* _TASK TO CARRY OUT_: Say how many lines in the following entries include "Show", and add nothing else.

* _GIVEN ENTRIES_:
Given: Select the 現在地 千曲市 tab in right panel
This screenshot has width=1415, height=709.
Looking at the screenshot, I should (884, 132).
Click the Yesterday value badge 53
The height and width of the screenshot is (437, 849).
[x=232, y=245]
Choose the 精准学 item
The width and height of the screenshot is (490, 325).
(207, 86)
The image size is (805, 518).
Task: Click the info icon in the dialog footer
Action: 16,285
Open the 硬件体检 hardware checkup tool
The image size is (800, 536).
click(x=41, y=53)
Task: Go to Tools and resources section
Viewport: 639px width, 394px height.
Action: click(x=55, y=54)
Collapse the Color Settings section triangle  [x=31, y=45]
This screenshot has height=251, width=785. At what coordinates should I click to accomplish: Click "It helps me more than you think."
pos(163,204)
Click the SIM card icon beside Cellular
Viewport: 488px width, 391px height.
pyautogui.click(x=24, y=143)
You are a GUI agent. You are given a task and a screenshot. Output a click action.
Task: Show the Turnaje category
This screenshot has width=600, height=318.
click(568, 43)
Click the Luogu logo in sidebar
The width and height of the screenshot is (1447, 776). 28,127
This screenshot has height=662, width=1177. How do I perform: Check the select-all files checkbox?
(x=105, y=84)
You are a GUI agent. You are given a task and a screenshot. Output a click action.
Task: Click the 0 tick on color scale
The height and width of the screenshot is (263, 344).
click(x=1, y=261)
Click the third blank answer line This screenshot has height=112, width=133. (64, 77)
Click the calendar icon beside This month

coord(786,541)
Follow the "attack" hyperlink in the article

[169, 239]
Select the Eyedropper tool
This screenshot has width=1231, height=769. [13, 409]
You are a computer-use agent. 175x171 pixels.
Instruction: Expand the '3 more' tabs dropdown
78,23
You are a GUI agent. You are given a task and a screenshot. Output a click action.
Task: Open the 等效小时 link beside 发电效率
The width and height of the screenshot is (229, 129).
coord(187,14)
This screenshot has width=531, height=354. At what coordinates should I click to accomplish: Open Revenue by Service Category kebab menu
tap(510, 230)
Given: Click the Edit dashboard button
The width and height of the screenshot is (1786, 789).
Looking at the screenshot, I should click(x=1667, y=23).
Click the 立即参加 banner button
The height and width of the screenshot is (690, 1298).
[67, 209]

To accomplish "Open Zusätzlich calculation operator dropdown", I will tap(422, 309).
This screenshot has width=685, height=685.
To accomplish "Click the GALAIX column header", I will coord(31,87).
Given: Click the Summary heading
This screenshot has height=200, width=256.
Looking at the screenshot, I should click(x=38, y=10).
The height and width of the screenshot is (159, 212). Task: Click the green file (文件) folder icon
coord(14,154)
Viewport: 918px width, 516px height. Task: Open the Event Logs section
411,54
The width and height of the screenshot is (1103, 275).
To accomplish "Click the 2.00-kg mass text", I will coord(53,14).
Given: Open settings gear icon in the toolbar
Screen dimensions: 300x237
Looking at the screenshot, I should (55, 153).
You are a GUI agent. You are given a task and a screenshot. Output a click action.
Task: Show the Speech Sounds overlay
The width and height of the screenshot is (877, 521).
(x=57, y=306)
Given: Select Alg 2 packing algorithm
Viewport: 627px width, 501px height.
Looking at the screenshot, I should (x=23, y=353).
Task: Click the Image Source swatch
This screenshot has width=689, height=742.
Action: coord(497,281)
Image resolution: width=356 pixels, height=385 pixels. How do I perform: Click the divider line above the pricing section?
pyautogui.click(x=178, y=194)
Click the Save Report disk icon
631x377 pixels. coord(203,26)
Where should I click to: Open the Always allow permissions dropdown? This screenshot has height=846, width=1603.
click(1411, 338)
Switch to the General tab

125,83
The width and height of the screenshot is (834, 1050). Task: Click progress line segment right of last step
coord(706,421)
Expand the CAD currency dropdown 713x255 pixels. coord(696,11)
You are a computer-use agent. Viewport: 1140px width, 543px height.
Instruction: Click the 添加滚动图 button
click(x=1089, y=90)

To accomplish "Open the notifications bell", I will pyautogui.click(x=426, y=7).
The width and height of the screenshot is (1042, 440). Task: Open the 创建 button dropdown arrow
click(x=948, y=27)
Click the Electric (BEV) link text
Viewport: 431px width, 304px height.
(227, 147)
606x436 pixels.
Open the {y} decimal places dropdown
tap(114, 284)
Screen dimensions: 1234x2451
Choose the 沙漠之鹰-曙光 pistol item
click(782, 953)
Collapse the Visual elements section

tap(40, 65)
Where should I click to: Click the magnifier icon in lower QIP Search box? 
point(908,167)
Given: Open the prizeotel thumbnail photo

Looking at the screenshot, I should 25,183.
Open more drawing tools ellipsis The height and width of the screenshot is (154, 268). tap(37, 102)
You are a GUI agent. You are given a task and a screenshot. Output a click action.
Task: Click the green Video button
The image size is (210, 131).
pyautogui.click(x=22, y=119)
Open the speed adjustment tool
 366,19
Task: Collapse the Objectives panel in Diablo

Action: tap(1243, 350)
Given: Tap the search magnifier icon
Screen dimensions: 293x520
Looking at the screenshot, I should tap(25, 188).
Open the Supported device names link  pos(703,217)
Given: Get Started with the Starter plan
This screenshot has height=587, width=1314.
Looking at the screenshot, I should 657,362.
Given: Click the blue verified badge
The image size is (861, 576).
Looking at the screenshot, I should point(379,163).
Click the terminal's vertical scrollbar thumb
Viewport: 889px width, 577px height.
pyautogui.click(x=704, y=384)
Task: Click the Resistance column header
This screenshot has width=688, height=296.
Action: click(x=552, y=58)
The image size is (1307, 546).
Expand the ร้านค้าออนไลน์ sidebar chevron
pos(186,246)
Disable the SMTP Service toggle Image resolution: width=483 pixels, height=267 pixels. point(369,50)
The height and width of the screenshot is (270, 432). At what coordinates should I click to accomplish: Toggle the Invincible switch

* _RESULT BELOW_: 2